From the entries below, please gather each line containing the string "computer".
::::::
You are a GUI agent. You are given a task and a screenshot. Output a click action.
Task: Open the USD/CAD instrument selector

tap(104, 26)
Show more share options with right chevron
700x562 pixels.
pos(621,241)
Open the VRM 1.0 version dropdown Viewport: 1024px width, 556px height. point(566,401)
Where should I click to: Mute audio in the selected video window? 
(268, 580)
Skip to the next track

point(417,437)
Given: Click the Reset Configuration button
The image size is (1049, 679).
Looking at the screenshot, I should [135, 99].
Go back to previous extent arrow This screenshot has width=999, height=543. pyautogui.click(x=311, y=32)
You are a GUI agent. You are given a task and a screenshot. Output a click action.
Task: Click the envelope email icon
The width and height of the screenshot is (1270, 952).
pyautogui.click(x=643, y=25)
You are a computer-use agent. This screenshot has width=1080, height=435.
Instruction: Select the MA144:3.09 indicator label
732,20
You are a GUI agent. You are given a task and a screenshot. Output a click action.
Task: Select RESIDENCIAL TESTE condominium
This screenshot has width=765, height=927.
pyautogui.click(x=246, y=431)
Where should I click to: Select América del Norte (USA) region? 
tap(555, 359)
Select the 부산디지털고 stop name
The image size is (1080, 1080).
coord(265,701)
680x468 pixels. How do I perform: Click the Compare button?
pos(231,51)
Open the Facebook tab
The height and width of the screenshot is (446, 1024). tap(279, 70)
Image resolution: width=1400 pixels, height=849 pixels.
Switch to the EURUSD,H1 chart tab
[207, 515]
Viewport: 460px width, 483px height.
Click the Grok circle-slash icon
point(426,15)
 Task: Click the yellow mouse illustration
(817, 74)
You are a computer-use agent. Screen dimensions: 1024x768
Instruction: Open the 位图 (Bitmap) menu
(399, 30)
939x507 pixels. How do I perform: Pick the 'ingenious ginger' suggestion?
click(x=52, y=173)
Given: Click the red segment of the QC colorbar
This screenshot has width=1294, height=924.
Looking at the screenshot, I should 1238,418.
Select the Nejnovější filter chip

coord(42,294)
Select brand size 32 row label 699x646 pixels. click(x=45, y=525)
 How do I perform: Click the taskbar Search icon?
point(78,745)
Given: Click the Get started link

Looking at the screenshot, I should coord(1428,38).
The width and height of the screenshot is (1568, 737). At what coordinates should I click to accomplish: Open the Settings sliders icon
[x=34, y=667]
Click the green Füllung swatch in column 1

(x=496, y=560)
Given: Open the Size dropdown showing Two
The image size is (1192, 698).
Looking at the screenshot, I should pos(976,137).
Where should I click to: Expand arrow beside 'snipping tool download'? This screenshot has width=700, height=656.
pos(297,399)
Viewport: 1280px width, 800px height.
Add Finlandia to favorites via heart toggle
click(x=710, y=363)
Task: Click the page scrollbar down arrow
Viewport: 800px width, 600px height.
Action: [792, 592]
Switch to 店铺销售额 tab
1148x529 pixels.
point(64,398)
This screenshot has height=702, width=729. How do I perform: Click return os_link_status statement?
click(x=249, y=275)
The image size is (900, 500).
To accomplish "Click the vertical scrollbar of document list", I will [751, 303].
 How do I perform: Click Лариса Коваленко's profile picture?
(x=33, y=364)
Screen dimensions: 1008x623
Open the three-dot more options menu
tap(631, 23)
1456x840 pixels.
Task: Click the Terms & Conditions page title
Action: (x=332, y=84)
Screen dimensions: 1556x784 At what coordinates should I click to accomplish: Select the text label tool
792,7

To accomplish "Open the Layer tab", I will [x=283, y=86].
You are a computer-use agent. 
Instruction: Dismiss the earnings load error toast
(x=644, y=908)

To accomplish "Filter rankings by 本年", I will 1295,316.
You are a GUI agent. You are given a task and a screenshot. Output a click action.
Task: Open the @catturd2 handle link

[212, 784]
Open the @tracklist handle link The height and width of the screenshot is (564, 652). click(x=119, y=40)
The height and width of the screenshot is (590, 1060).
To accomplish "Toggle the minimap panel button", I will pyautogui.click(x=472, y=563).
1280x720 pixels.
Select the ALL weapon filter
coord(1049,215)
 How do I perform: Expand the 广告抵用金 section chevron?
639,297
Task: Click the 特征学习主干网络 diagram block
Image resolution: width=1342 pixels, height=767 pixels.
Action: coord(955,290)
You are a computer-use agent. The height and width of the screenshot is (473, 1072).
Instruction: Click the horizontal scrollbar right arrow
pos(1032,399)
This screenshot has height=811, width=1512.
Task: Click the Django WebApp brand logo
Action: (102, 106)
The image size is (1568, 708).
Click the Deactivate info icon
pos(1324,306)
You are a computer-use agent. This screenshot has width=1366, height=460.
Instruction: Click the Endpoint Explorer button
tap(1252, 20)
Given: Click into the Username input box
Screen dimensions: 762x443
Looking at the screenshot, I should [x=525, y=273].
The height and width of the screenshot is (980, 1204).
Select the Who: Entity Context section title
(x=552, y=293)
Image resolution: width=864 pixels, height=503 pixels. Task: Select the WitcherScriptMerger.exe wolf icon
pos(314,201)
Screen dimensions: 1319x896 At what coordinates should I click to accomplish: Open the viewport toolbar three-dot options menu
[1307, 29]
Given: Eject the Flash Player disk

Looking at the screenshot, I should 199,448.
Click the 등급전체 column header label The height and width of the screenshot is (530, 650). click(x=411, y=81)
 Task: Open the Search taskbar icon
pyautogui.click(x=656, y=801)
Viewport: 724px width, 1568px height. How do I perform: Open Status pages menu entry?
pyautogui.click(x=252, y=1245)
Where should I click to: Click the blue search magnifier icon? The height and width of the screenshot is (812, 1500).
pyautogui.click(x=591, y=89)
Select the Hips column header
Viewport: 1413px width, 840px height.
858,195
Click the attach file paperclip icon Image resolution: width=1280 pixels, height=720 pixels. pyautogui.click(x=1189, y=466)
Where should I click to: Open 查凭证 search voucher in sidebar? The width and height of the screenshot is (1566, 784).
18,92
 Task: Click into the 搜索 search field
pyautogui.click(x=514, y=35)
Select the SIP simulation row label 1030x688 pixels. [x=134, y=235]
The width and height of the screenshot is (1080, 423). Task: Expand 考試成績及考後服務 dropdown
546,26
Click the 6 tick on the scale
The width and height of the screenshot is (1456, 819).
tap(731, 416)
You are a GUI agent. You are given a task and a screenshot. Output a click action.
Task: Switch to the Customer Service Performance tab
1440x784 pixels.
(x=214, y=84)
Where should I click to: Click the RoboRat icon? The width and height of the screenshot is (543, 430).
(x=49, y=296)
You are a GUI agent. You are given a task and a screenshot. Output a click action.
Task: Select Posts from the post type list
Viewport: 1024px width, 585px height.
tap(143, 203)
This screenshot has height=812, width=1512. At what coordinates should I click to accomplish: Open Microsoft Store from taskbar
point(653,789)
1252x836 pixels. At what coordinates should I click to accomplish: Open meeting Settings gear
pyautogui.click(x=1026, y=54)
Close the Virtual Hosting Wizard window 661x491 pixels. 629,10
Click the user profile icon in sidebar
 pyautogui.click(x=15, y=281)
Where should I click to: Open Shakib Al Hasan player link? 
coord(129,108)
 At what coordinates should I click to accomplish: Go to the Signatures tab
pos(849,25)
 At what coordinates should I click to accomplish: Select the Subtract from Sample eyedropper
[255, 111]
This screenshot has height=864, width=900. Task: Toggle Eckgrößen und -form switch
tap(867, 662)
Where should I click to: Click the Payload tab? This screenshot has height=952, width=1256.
::::::
§ Solution to this task
You are a computer-use agent. This screenshot has width=1080, height=435.
You are a computer-use agent. Screen dimensions: 1024x768
You are a computer-use agent. 
You are a computer-use agent. The height and width of the screenshot is (473, 1072).
You are a computer-use agent. This screenshot has width=1366, height=460.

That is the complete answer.